Chapter Twenty-Seven

Ingrid watched as Winston the bony butler finished knotting Miguel Caradura’s fine silk tie, then stepped back from the King. ‘Caradura’ turned to admire himself in a full-length mirror that appeared upon the gray plain in perfectly-timed anticipation of his desire for it.

The King had materialized another elegant, modern-day suit, Italian cut, which he now wore with his golden Aztec armbands over the sleeves and his owl-feather headdress perched upon his brow. The necklace of eyeballs was, as ever, his signature statement. If the vitreous humor that dribbled from the holes they were strung through stained his new clothes, well, then that was just as it had to be.

He turned away from the mirror. “Do you like my suit, my love?” he asked.

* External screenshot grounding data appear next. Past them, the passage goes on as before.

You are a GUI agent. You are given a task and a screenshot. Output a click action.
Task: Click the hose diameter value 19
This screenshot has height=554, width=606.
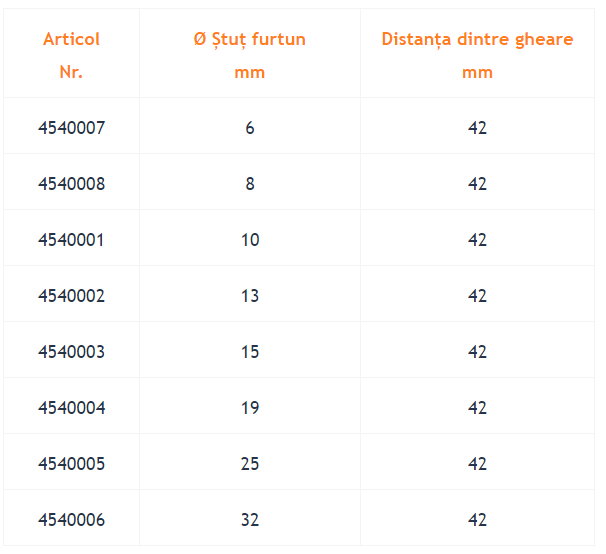click(x=250, y=408)
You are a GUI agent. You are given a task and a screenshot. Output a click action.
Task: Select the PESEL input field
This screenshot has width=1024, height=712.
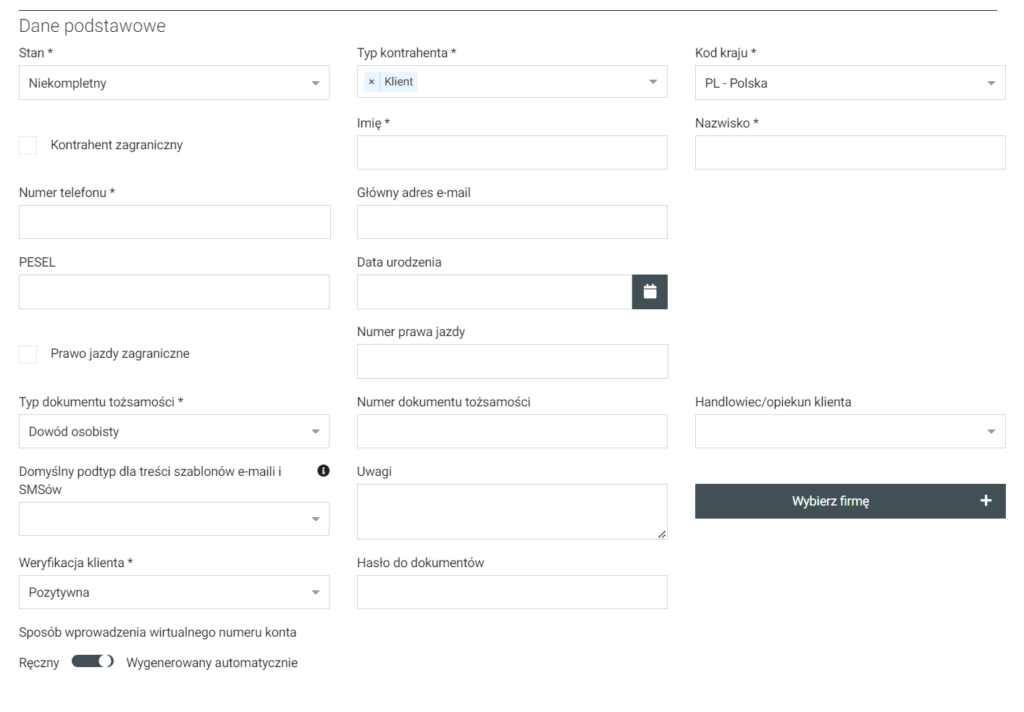click(x=174, y=292)
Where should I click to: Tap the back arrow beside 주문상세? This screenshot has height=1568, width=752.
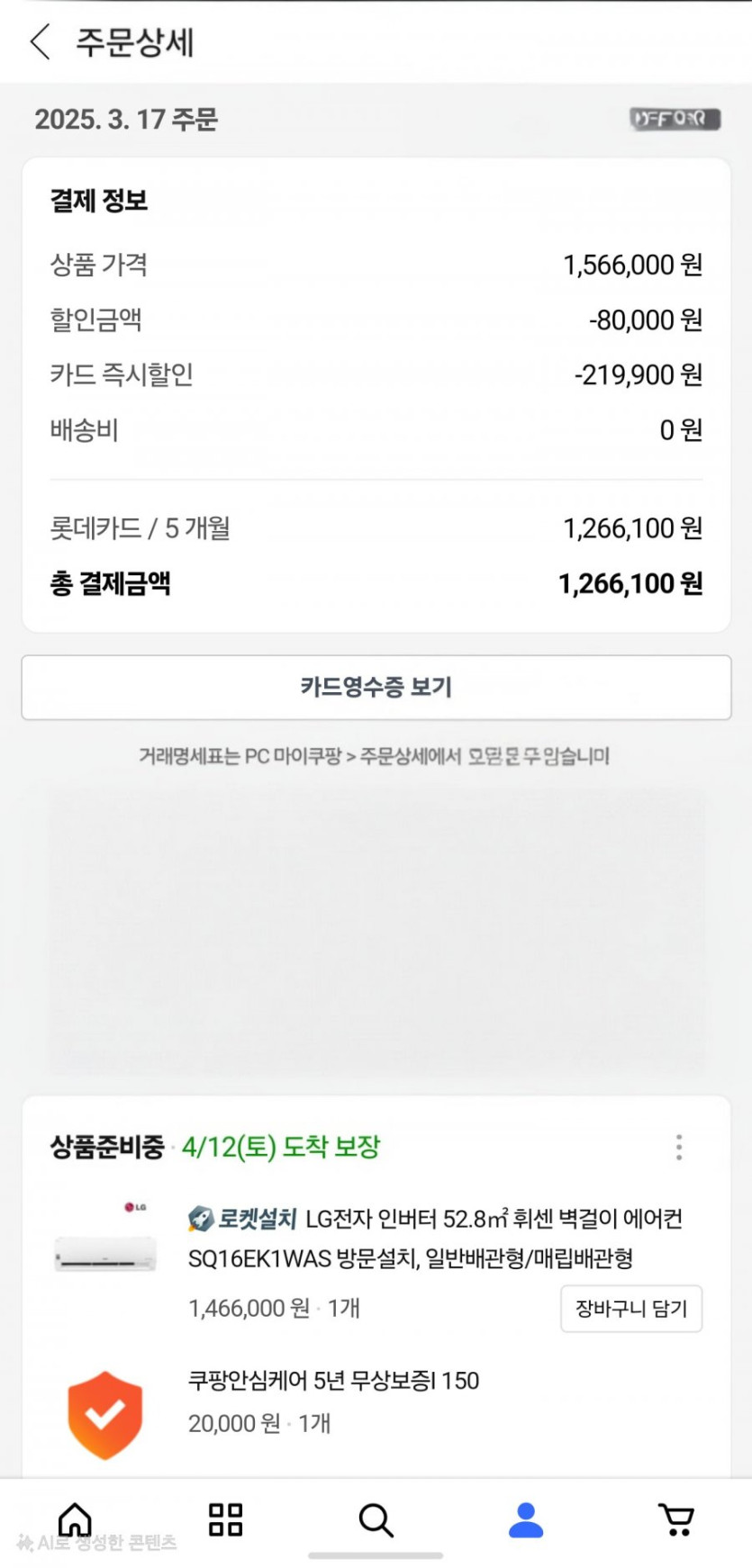point(40,42)
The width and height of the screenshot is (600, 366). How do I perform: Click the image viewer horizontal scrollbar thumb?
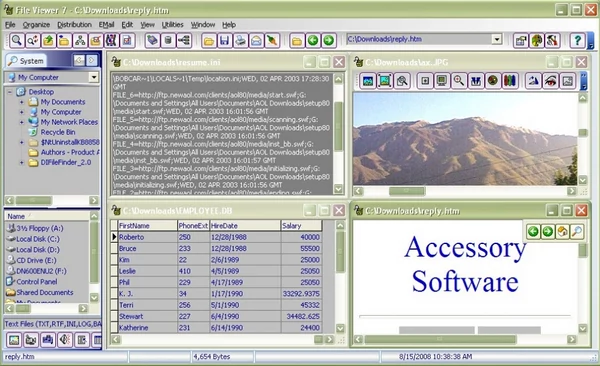tap(406, 191)
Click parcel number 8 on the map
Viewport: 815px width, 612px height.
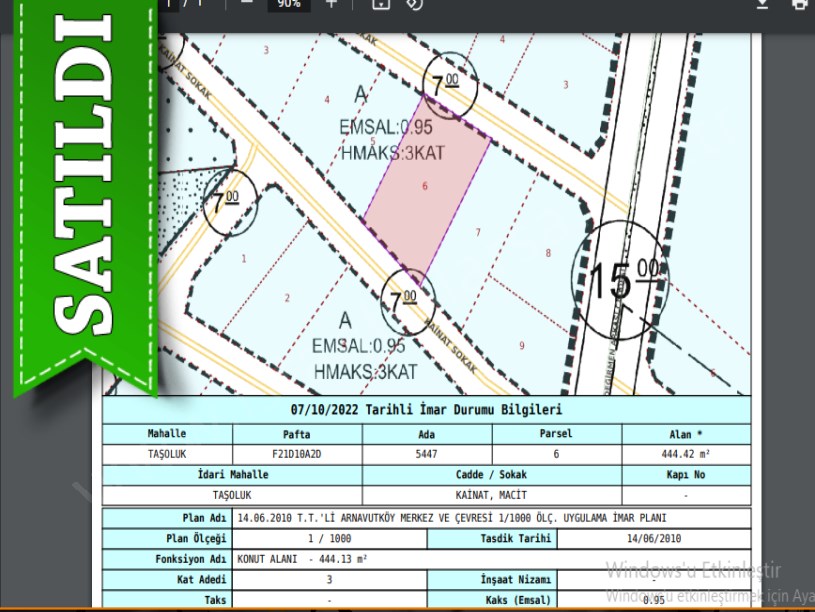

Ingrid looked him up and down, from where she sat reclining on her chaise. The step pyramid stood tall against the gray horizon far behind him, like a jagged Mount Fuji. “I do,” she answered, truthfully enough. “You always did know how to wear your clothes, Mickey.”

El Rey grinned. Ingrid figured it probably wasn’t the moment to point out that his taste in accessories did detract somewhat from his outfit’s overall effect.

Nyx, who was still kneeling on the bare ground, stirred and looked pained. She remained dressed in her simple linen and wore her hair in a fat, dark braid, as was her prerogative on this side of reality.

“Mic- Mictlantecuhtli?” she said.

“Yes, Nyx?”

“My sister-daughter… will not be returning, Mictlantecuhtli.”

Mickey blinked calmly, several times. “And why might that be, Nyx?”

“The witchgirl grew a tree down through her head and rooted her to the earth,” the anxious Archon explained. “She… she is quite uncomfortable, Mictlantecuhtli.”